[Given exercise]
Render every line of the records as a JSON list of strings, one string per line, leaving out blank lines and the pictures.

[Task material]
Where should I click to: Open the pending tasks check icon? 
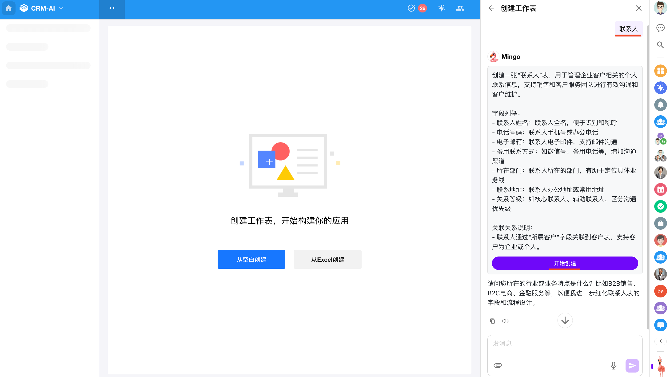pos(411,8)
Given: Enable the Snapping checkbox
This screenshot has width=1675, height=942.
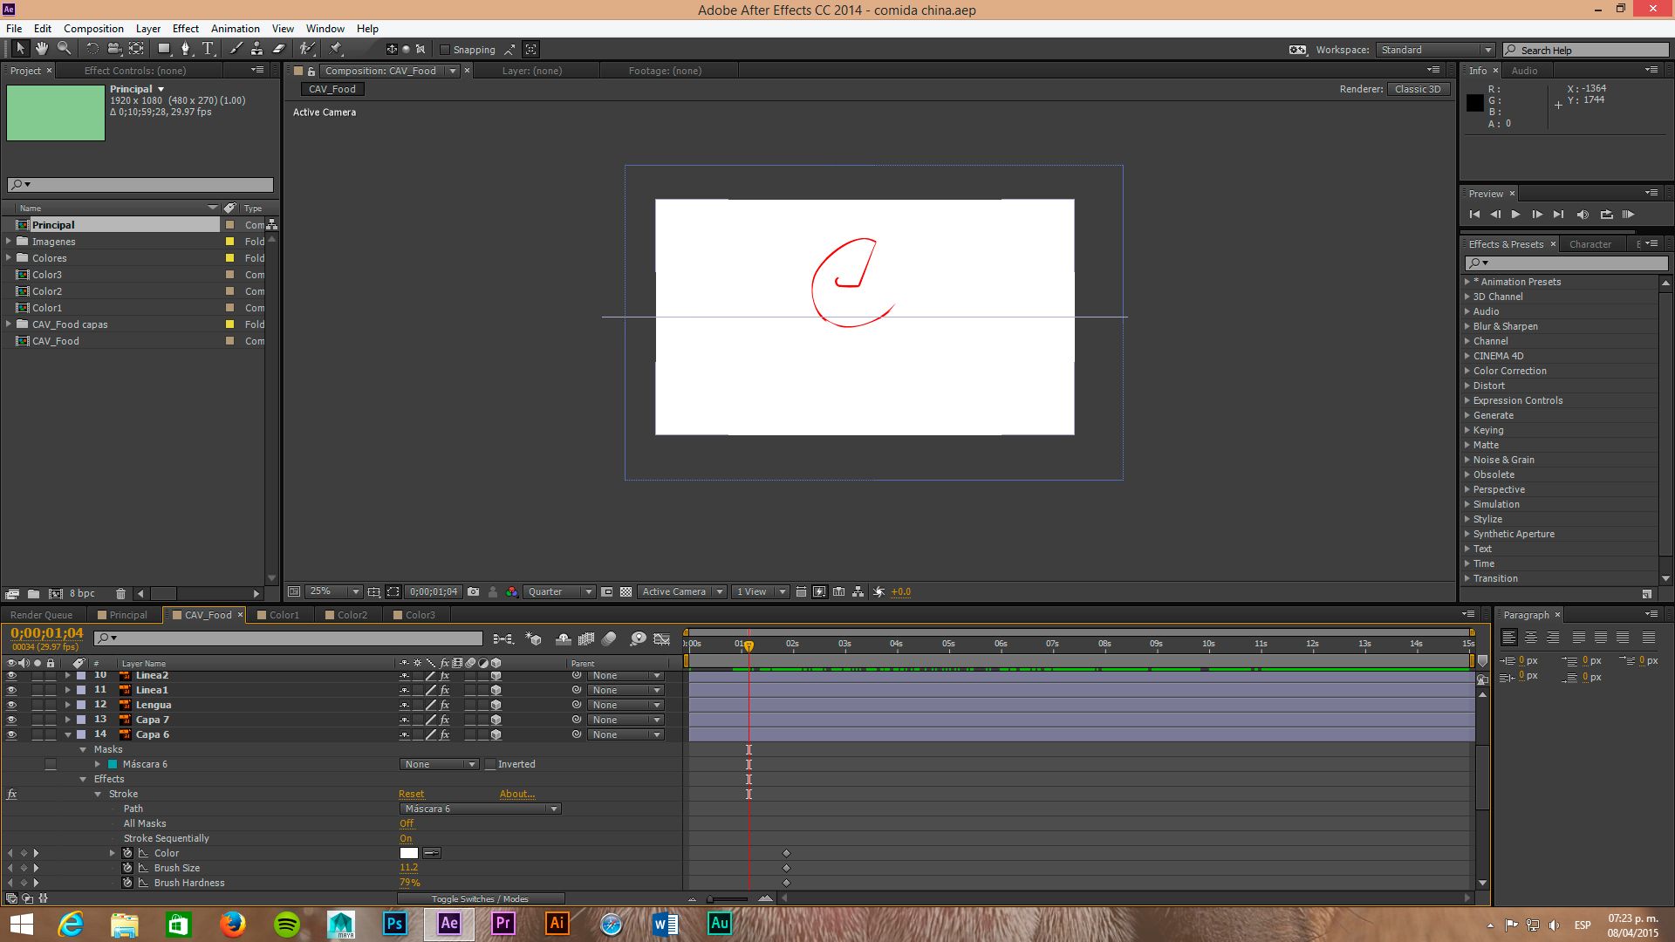Looking at the screenshot, I should click(x=445, y=50).
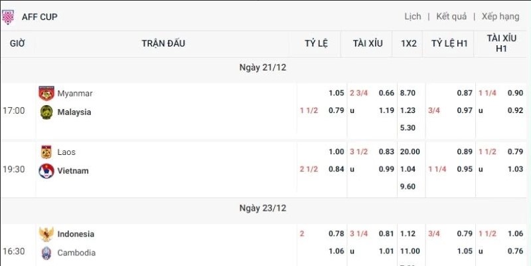Click the Ngày 23/12 date row
The image size is (531, 266).
pos(263,208)
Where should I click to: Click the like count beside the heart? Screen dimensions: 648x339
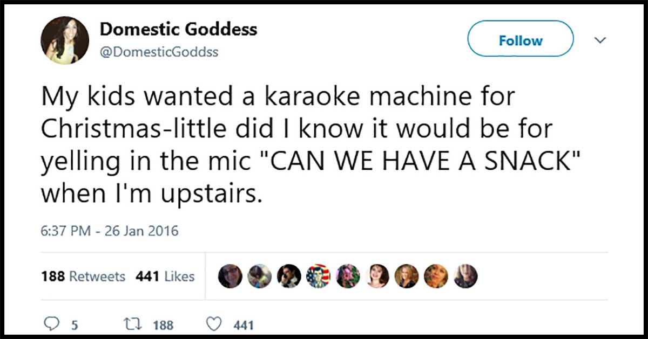(x=244, y=325)
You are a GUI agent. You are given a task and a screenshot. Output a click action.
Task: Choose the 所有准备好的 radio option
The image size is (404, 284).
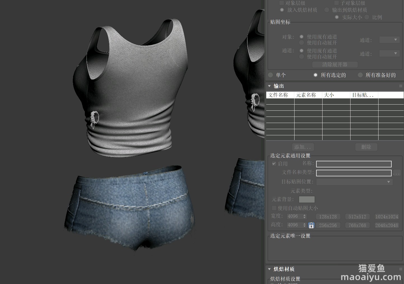click(x=360, y=75)
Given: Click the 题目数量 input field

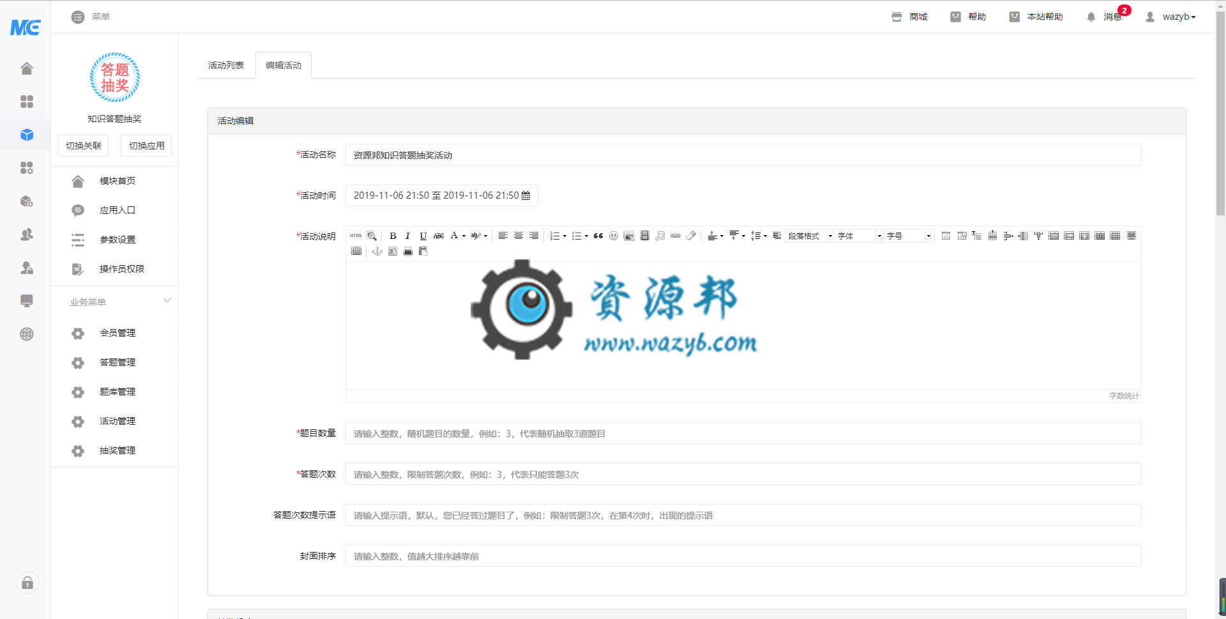Looking at the screenshot, I should click(743, 434).
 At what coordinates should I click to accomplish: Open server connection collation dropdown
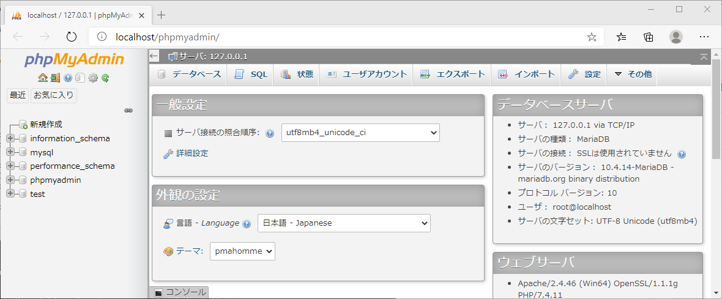360,133
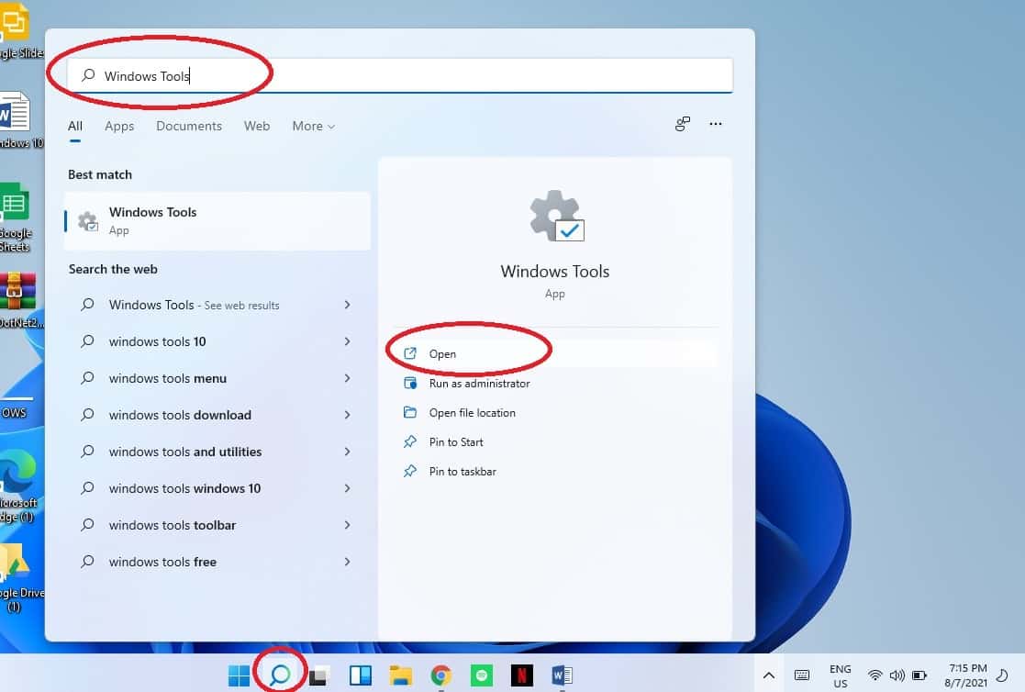Expand the "windows tools menu" suggestion
Screen dimensions: 1025x692
click(347, 378)
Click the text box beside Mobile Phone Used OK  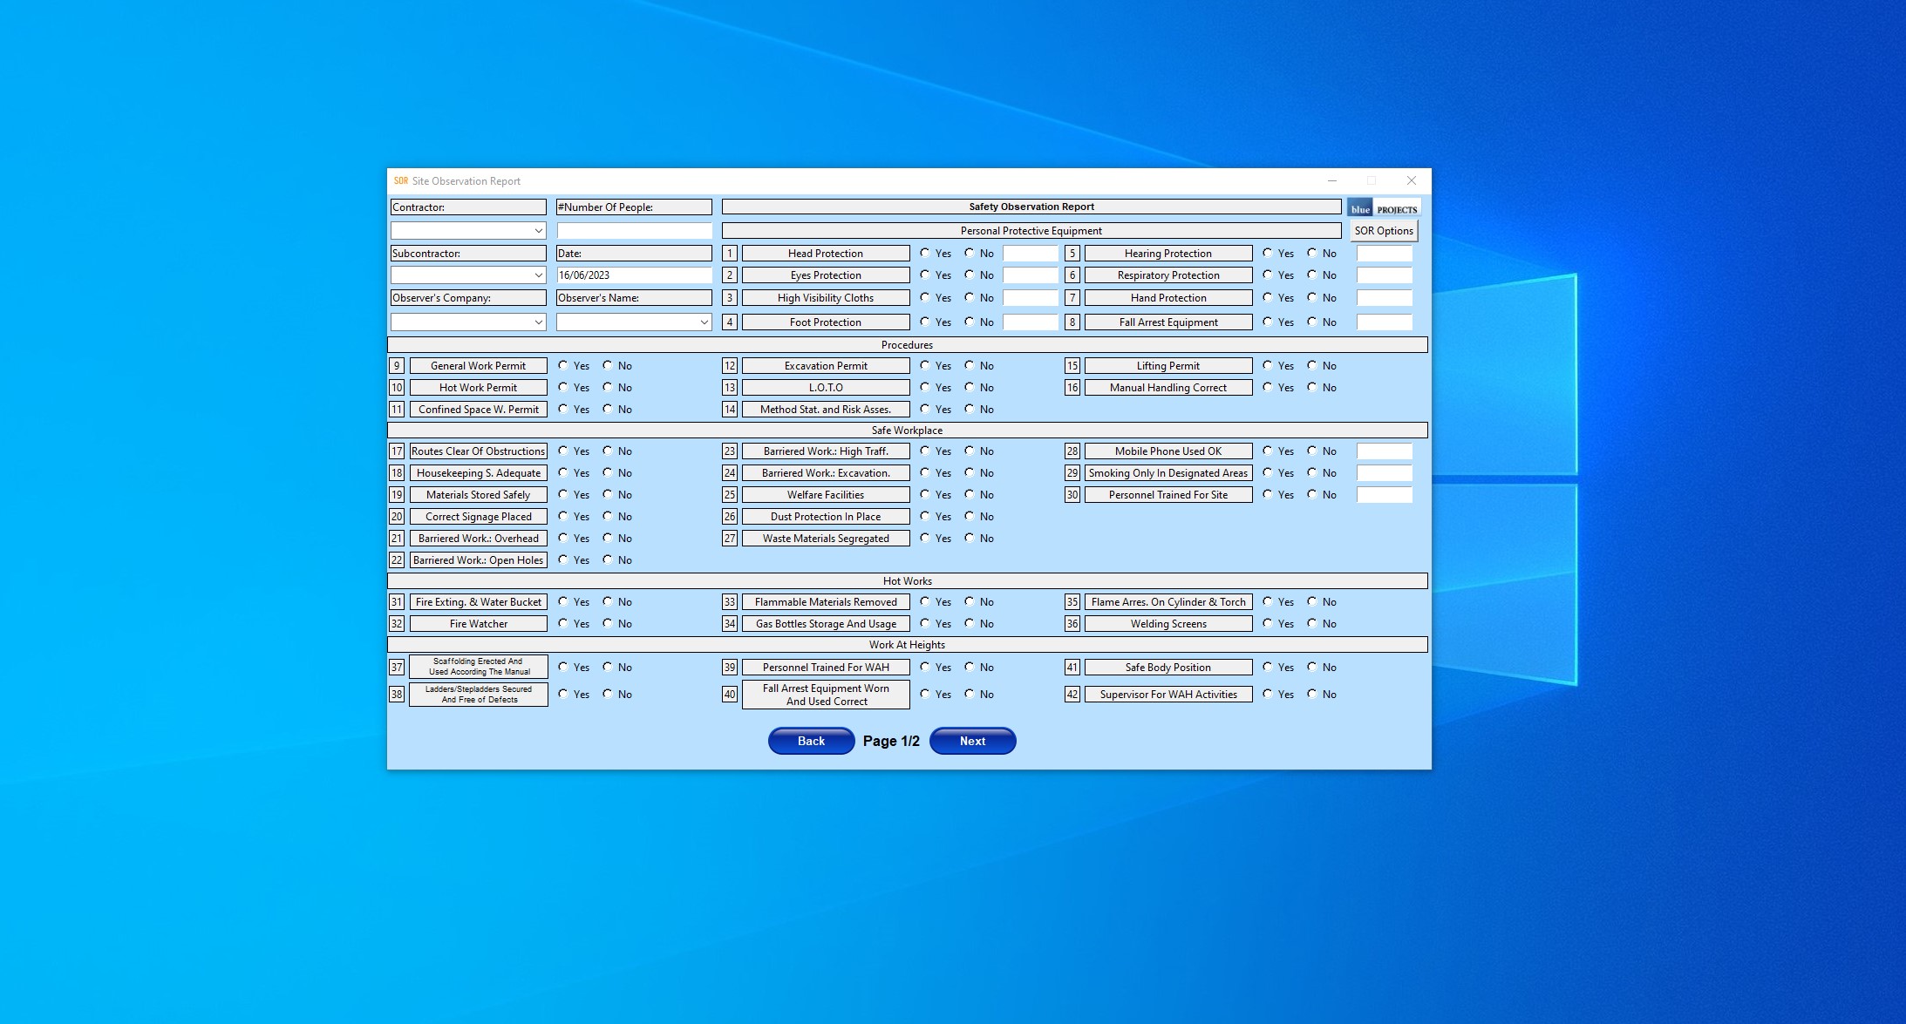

[Reply to the exercise]
[
  "Where should I click to: Open the pending tasks check icon? ",
  "pos(411,8)",
  "Given: Enable the Snapping checkbox",
  "This screenshot has width=1675, height=942.",
  "Looking at the screenshot, I should click(x=445, y=50).",
  "Click the Ngày 23/12 date row",
  "The image size is (531, 266).",
  "pos(263,208)",
  "Where should I click to: Click the like count beside the heart? Screen dimensions: 648x339",
  "(x=244, y=325)",
  "You are a GUI agent. You are given a task and a screenshot. Output a click action.",
  "Task: Choose the 所有准备好的 radio option",
  "The image size is (404, 284).",
  "click(x=360, y=75)",
  "Given: Click the 题目数量 input field",
  "Looking at the screenshot, I should click(743, 434).",
  " At what coordinates should I click to accomplish: Open server connection collation dropdown",
  "360,133",
  "Expand the \"windows tools menu\" suggestion",
  "Screen dimensions: 1025x692",
  "click(347, 378)",
  "Click the text box beside Mobile Phone Used OK  "
]